また、お城お周囲には貴族の屋敷が軒を連ねており、偉い貴族ほどお城に近しい場所に屋敷を構えているのだとか。ただし、多くの貴族はそれとは別に、自身が所有する領地に家を所有しており、そちらが本宅となるらしい。
要は江戸藩邸のようなものだろう。
その町並みは、ミュラー子爵の治めている町、エイトリアムとは規模が段違いである。片側三車線の国道ほどの幅で、幾つも通りが設けられており、そこを休日の渋谷や秋葉原さながら、大勢の人が行き来している。

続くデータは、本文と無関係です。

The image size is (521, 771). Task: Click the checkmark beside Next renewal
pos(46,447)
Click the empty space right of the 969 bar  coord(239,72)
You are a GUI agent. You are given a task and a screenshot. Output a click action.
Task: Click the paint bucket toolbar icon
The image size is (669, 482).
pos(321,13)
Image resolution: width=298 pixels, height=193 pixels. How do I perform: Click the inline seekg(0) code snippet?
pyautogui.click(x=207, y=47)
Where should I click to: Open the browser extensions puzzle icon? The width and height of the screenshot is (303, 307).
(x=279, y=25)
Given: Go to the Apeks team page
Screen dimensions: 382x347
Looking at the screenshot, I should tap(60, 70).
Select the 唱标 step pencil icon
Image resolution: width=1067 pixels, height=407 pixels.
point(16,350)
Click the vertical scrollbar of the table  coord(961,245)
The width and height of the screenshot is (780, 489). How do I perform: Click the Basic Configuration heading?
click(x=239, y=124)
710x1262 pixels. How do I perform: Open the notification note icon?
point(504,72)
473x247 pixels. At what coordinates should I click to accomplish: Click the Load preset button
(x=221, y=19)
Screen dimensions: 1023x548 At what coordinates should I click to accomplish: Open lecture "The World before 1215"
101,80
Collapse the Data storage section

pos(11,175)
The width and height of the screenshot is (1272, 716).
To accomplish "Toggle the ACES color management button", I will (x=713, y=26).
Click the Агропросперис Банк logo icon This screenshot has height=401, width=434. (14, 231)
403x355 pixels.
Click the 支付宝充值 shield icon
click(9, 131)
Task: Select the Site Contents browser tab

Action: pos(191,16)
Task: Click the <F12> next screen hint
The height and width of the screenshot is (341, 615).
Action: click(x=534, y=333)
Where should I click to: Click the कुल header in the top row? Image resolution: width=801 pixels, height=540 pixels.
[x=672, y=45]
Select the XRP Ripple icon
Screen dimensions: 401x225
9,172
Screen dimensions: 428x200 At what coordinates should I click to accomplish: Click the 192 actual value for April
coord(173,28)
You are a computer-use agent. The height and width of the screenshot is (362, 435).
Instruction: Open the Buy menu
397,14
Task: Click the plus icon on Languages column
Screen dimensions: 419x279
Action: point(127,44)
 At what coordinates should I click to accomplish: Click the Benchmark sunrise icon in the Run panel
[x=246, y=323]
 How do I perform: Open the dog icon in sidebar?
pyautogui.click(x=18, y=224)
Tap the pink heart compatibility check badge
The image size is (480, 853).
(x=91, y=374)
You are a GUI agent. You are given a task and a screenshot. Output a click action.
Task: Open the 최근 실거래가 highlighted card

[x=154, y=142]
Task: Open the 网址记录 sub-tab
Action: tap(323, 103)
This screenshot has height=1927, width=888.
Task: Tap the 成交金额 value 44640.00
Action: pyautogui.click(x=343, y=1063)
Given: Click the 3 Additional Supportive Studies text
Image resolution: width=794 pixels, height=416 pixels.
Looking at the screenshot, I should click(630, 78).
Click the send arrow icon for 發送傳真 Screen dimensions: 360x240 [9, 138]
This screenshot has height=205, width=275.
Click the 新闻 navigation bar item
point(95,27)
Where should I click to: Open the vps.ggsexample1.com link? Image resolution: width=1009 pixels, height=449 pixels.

我々の訪れた場所が、主に貴族たちの生活する貴族街ということも手伝って、その様相は豪勢なものだ。道は綺麗に舗装されており、立ち並ぶ家屋も汐留のイタリア街を彷彿とさせる小奇麗なものばかり。
「あそこに見えるのがハーマン商会のアレスト支店だ」
「ハーマン商会は首都にも店があるのですね」
ミュラー子爵から耳に覚えのある単語を頂戴した。
彼が指し示す先には、比較的大きな建物が見受けられる。店舗正面には現地の文字で看板が掲げられている。会話こそ不都合なく行えているけれど、読み書きについては絶望的な身の上、それを判断することはできなかった。
「近い内に首都へ本店を移動させると言っていたな」
「ハーマン商会の店長さんが、長らくエイトリアムの町を留守にしているのは、その関係でしょうか?」
「ああ、恐らくはそうだろう」
そう言えば、副店長のマルクさんから手紙を預かっている。
このついでに渡してきてしまおうか。
「すみませんが、少しだけお時間をよろしいでしょうか?」
「それは構わないが、ササキ殿はこちらの店に用事がおありか?」
「副店長さんから手紙を預かっておりまして」
「なるほど」
二人に断りを入れて店に足を運ぶ。
店舗の造りはエイトリアムのそれと比較して、かなり豪華なものであった。本店をこちらに移すということもあって、気合が入っているのだろう。これといって買い物に来た訳ではないメッセンジャー風情としては、些か気後れしてしまう。
しかし、怯んでばかりもいられない。
子爵と殿下が同伴していることもあり、手早く仕事を済ませた。
店内を歩いていた店員さんに声を掛けて、副店長さんから預かった手紙をお渡しする。彼の知り合いである旨を伝えて、こちらのお店の店長さんに届けて欲しいとお願いした。際してはミュラー子爵がフードを取って、軽く声を掛けて下さった。
おかげで話はサクサクと進んだ。
店員さんは萎縮した様子で手紙を受け取って下さった。
際しては是非お茶の一杯でもと、おもてなしのお声を掛けられた。これをやんわりと断って、我々は同店を後にした。時間にして三十分と経っていない早業である。あまり長居をしてマルクス王子の存在に気付かれたら大変だ。
それから小一時間ほどを歩いて、一同は王城まで辿り着いた。